Обычно за Анжелой приезжал Саша. Он имел самый шикарный мотороллер в городе — красный, с блестящими никелевыми штуковинами и удобным «седлом» сзади. Носиться верхом в мини-юбке и в шлеме по извилистому шоссе вдоль моря и нашептывать Сашке нечто соблазнительное — лирические цитаты хотя бы из песенок — полный кайф!
Сашка — первый парень на деревне, учился в девятом, когда впервые положил глаз на Анжелу. Ей было, как и Джульетте, всего тринадцать, а школьный вечер по случаю Нового года был ничем не хуже бала во дворце Монтекки. Под «водолазкой» из трикотажа с серебряным люрексом чуть подрагивали маленькие груди, а рыжая грива взметалась вверх — так самозабвенно и раскованно танцевать твист здесь больше никто не умел. «По переулкам бродит лето…» — пел декабрьским вечером Эдуард Хиль, и Саша согласился с ним — Анжелка из 7 «Б» «единственная на свете королева красоты».

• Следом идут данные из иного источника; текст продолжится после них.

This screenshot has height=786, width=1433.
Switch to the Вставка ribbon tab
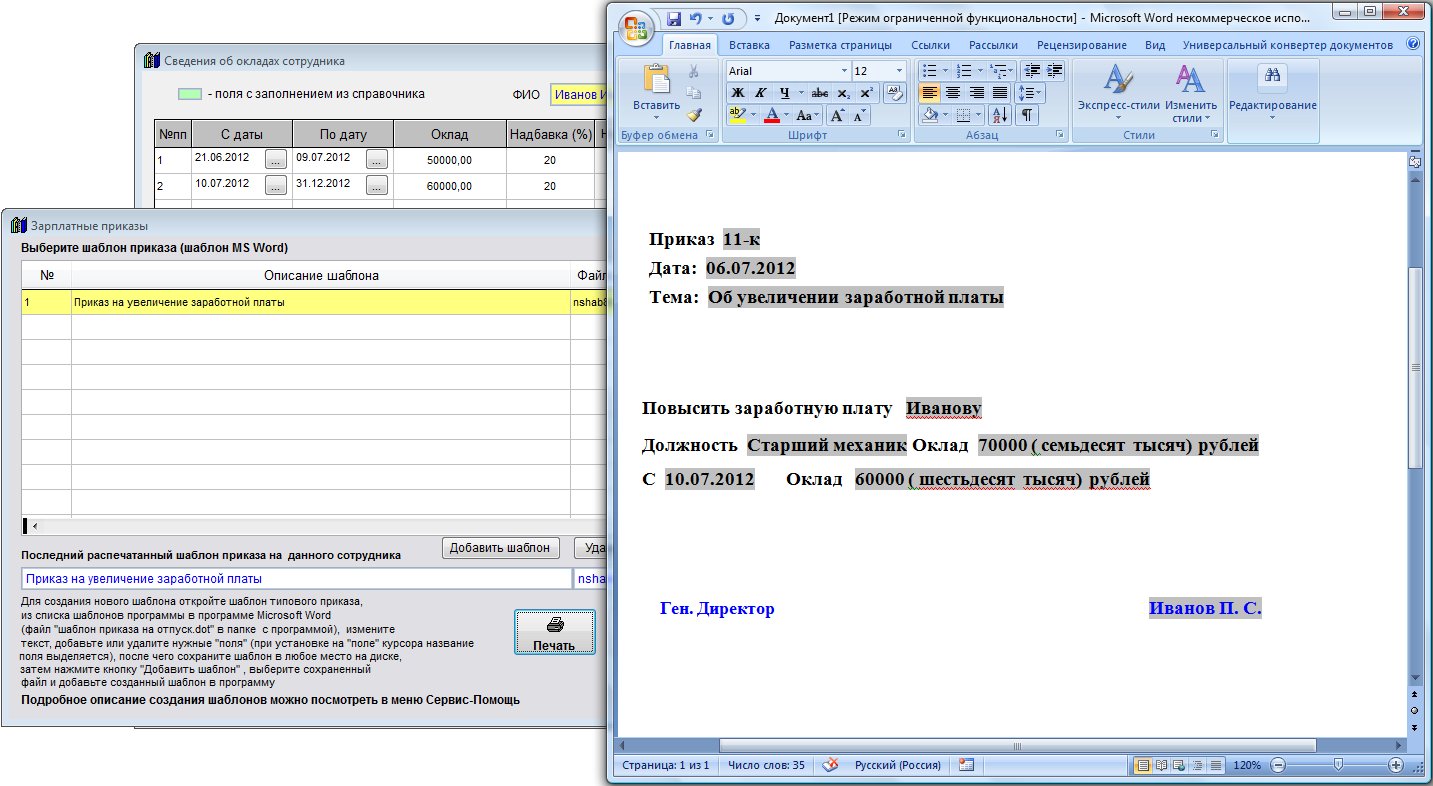pyautogui.click(x=749, y=45)
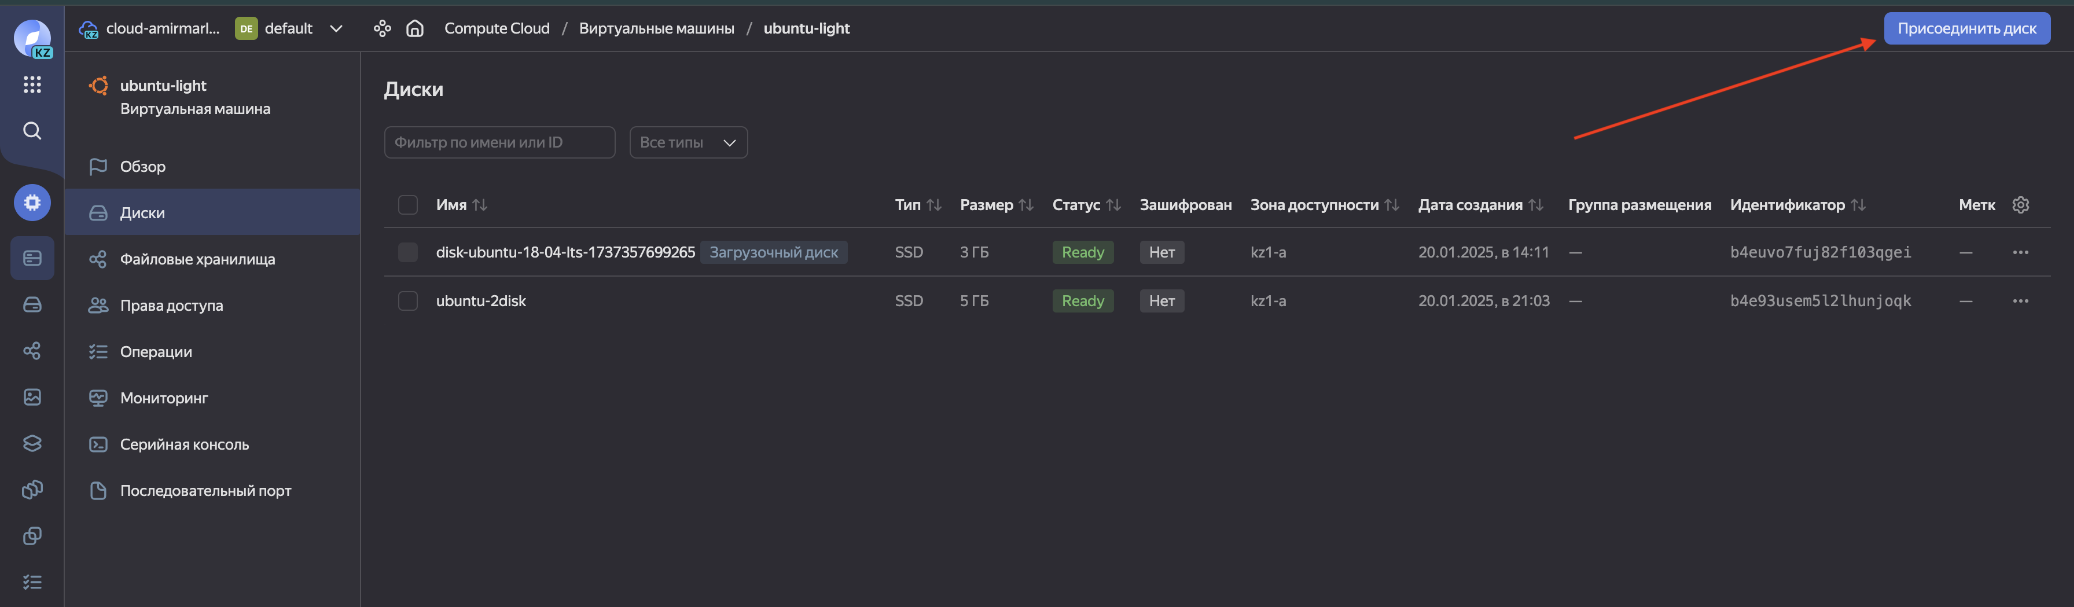The width and height of the screenshot is (2074, 607).
Task: Click the home icon in breadcrumb bar
Action: [x=415, y=28]
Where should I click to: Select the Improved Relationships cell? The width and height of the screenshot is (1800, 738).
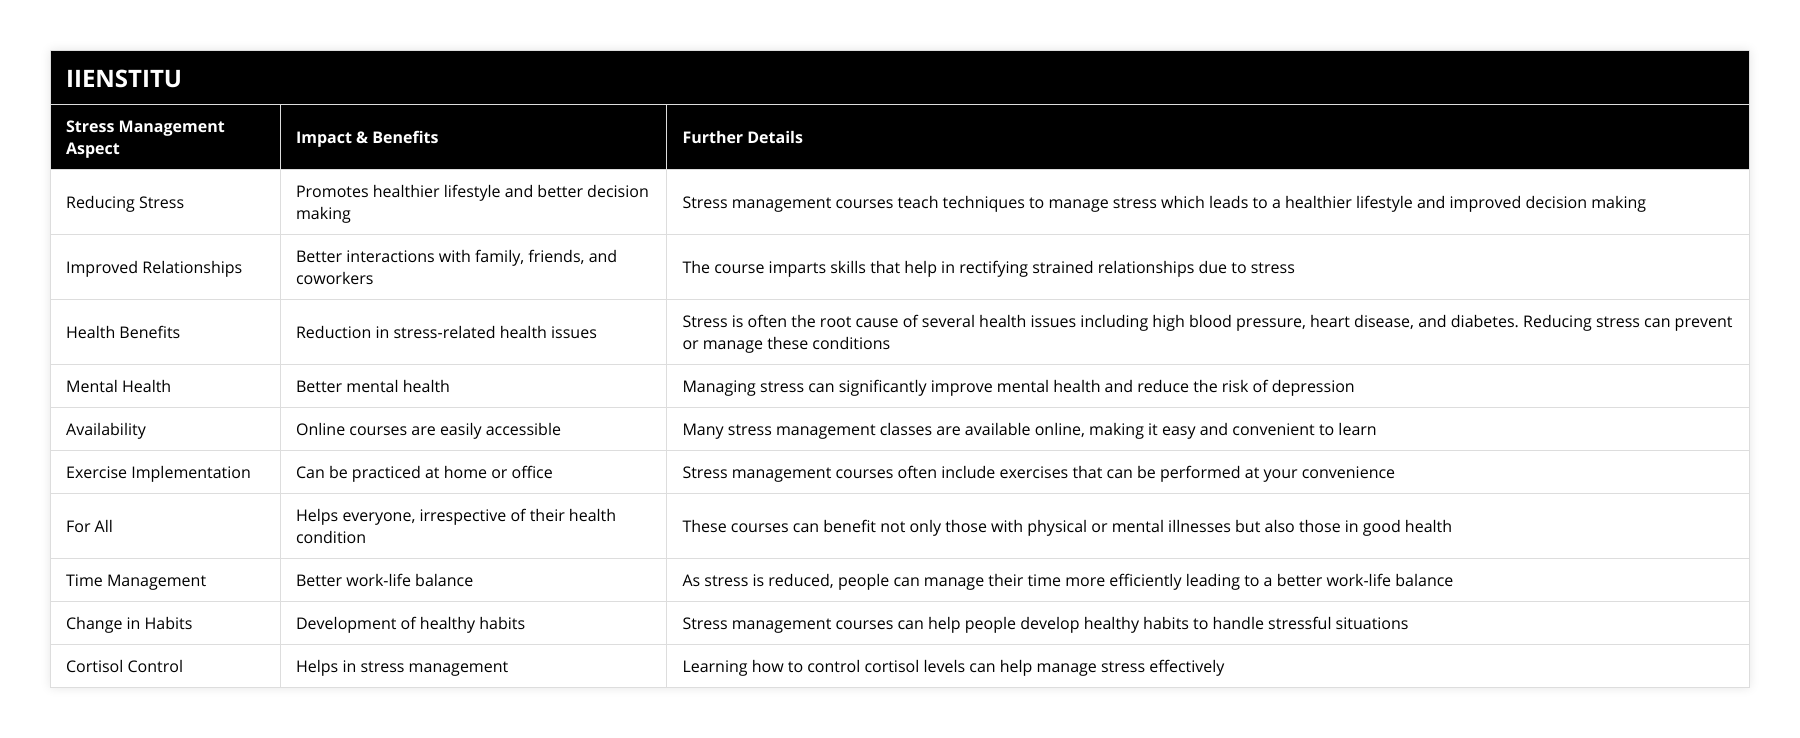154,267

Они стали неразлучны — самая видная пара в школе. А потом организовался ВИА «Радуга» и Анжела вышла в солистки… Конкурсы, призы, косяки поклонников и поклонниц… Многие, ох многие завидовали этой паре. Только ближайшая подружка и Саша знали, что Анжела сделала подпольный аборт — на кухне местной гинекологички аж за 50 рэ. Провалялась дома неделю с воспалением, притворяясь гриппозной, и вернулась к прежней жизни — предстояли экзамены на аттестат зрелости.
Заметив охлаждение в отношениях, Саша подумал, что Анжела всерьез погрузилась в школьные проблемы. Но аттестат был получен, а прежняя страсть к пылкому Ромео не возвращалась.

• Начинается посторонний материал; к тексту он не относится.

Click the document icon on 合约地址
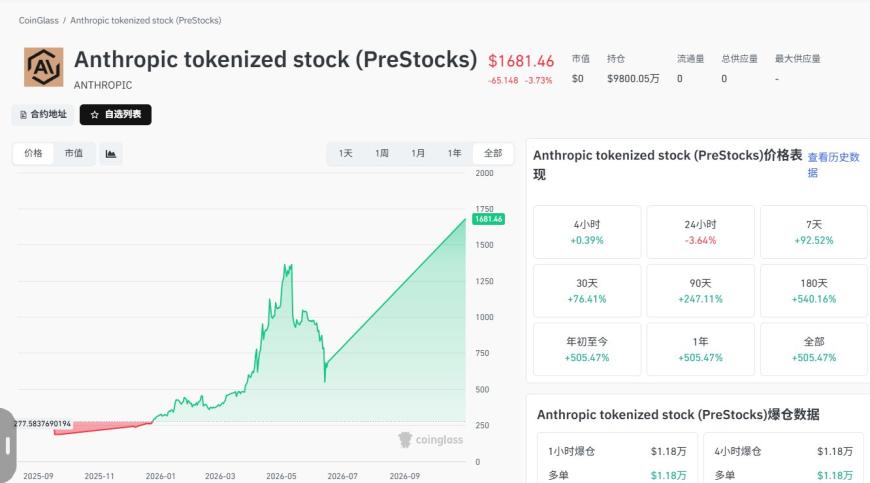870x483 pixels. [23, 115]

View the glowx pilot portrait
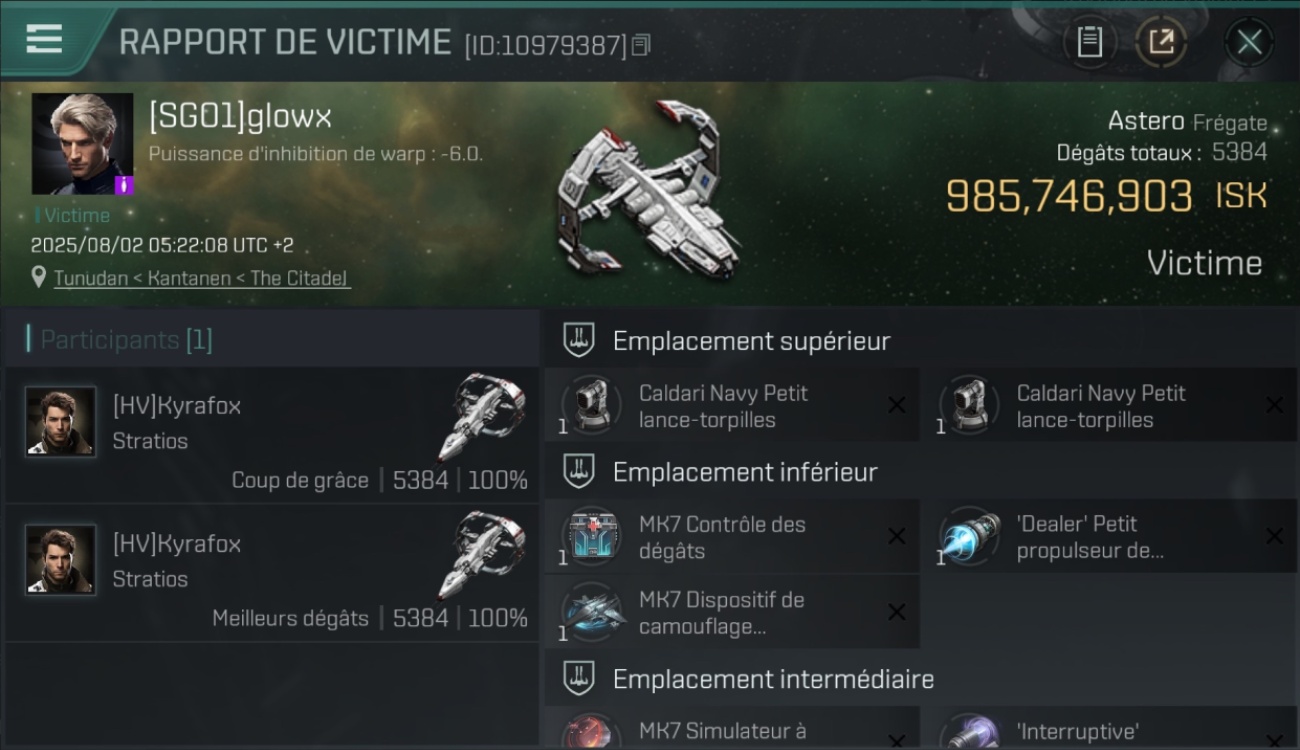pos(82,144)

— Ты же говорила, как только кончишь школу, подадим заявление… — бубнил Саша, заглядывая в зеленые глаза, затуманенные совершенно непонятной ему мечтательностью.

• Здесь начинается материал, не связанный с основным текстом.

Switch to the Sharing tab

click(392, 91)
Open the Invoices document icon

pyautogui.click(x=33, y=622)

— Куда торопиться?.. — Она уже не поддерживала разговор о свадьбе, совместной жизни, планах прославиться и перебраться в большой город.
— Но надо же по-человечески… Мы же любим друг друга… А если снова будет ребенок?..
— Ребенка не будет. Пока. Пока я не решу, что он мне, лично мне, очень нужен… Не волнуйся, это случится не скоро…
Анжела и сама толком не понимала, что с ней произошло. Но ощущение было такое, будто все внутри нее перевернулось и она стала сама не своя. Лежа на кухонном пластиковом столе акушерки, она кусала губы, смотрела на пыльную лампу в матовом абажуре с цветочками и старалась не думать о том, что сейчас в боли и крови погибает ее ребенок. Потом тоже старалась не думать о своей убогой конуре с плакатами на стенах, о квартире «образцового содержания», где прошла жизнь ее родителей, о всем нищенском, жалком, безнадежном существовании с бесконечным пересчитыванием копеек, экономией, мечтами о паре импортных босоножек… О том, что не овраг разделяет курортников и обслугу, а пропасть. Необходимо ухитриться перемахнуть через нее, стиснув зубы и крепко зажмурив глаза. С тех пор существовали как бы две Анжелики Градовых — одна бездумно плыла по течению, другая — злющая, отчаянная, изо всех сил старалась выбраться из предназначенного ей судьбой заколдованного круга.
Что хотела рыжая девчонка в алой маечке и узких брюках из черного кожзаменителя, когда драла глотку перед комиссией, отбирающей кандидатуры на конкурс «Молодые таланты»?